359P - CD13 as a potential membrane marker in PSMA-negative prostate cancer and first-in-human study of [18F]AlF-CD13-L1 PET/CT imaging

Background

PSMA PET/CT shows high accuracy in diagnosing PCa. However, approximately 10-15% of PCa are PSMA-negative. In this study, we revealed CD13 as a potential biomarker for PSMA-negative PCa. Notably, CD13 also exhibited high positivity in PSMA-positive PCa, DAC, and IDC-P. A first-in-human study was conducted to explore the feasibility of employing the CD13-targeting probe [¹⁸F] AlF-CD13-L1 for diagnosing PCa. The potential of [¹⁷⁷Lu] Lu-CD13-L1 for PCa treatment was investigated in animals.

Methods

Quantitative protein analysis was conducted on eight PSMA-negative PCa. CD13 expression was validated in an expanded cohort. Cellular uptake assays were conducted in PC-3 and RWPE-1. Small-animal PET imaging was performed in PC-3 xenograft mice. Imaging potential of [¹⁸F] AlF-CD13-L1 was assessed in sixteen volunteers. [¹⁷⁷Lu] Lu-CD13-L1 was synthesized and evaluated for therapeutic efficacy in animals.

Results

Quantitative protein analysis revealed CD13 as the most significantly upregulated membrane protein in PSMA-negative PCa. Expanded validation results indicated even disregarding PSMA expression status, CD13 was markedly overexpressed in PCa. CD13 positivity rates were 92.9%, 82.7%, 91.7%, and 70% in PSMA-negative PCa, PSMA-positive PCa, DAC, and IDC-P, respectively. PC-3 exhibited significantly higher uptake of [¹⁸F] AlF-CD13-L1 than RWPE-1. [¹⁸F] AlF-CD13-L1 allowed PC-3 tumor visualization, with tumor uptake value and tumor-to-muscle ratio of 1.6 %ID/g and 15, respectively. In PCa patients, the median SUVmax of tumors and tumor-to-muscle ratio were 4.4 and 5.3, respectively. Tumor [¹⁸F] AlF-CD13-L1 uptake positively correlated with CD13 expression, with CD13-positive tumors showing significant radiotracer accumulation. [¹⁷⁷Lu] Lu-CD13-L1 effectively inhibited PC-3 tumor growth, extending median mouse survival from 33 to 69 days.

Conclusions

CD13 was a potential biomarker for PSMA-negative PCa and showed high positivity rates in PSMA-positive PCa, DAC, and IDC-P. [¹⁸F] AlF-CD13-L1 selectively accumulated in CD13-positive PCa, enabling visualization. [¹⁷⁷Lu] Lu-CD13-L1 targeted and eliminated CD13-positive tumor cells, extending xenograft mouse survival.

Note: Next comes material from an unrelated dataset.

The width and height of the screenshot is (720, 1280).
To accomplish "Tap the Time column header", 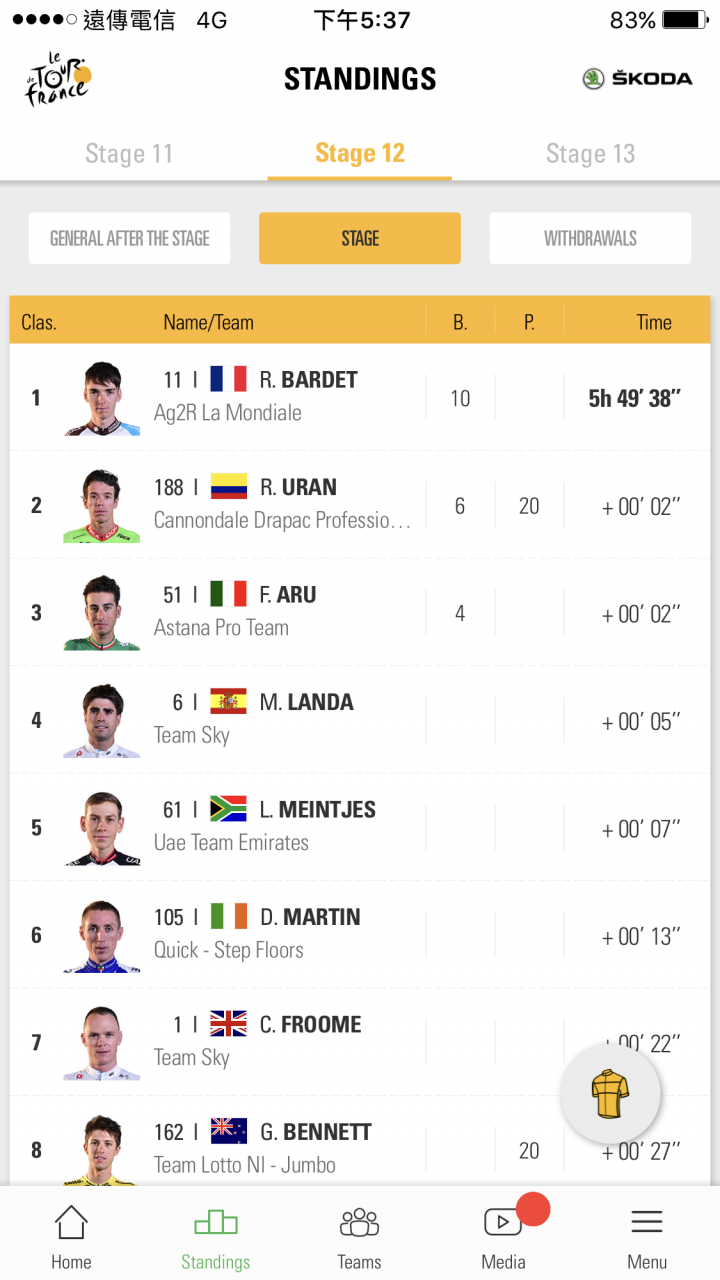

Clinical trial identification

Editorial acknowledgement

Legal entity responsible for the study

The authors.

Funding

This research was supported by the Outstanding Youth Fund Project of Hunan Province (2024JJ2090, 2024JJ2094), the Clinical Research Foundation of the National Clinical Research Center for Geriatric Diseases (XIANGYA) (2023LNJJ13, 2023LNJJ16, 2020LNJJ01), the National Natural Science Foundation of China (82272907, 81974397, 81572524, 91859207, 81771873, 82272045, 82273121, 91859207, 81801740), Key Research and Development Program of Hunan Province (2023SK2017), Key Program of Ministry of Industry and Information Technology of China (CEIEC-2022-ZM02-0219), Science and Technology Innovation Program of Hunan Province (2021RC4056), the National Key Research and Development Plan (2017YFC0908004), the Clinical Big Data System Construction Project Fund of Xiangya Hospital (No. 33020125030), the Xiangya Famous Doctor Fund of Central South University (33020123007), the Fundamental Research Funds for the Central Universities of Central South University (1053320220574), China Postdoctoral Science Foundation (2022M23561).

Disclosure

All authors have declared no conflicts of interest.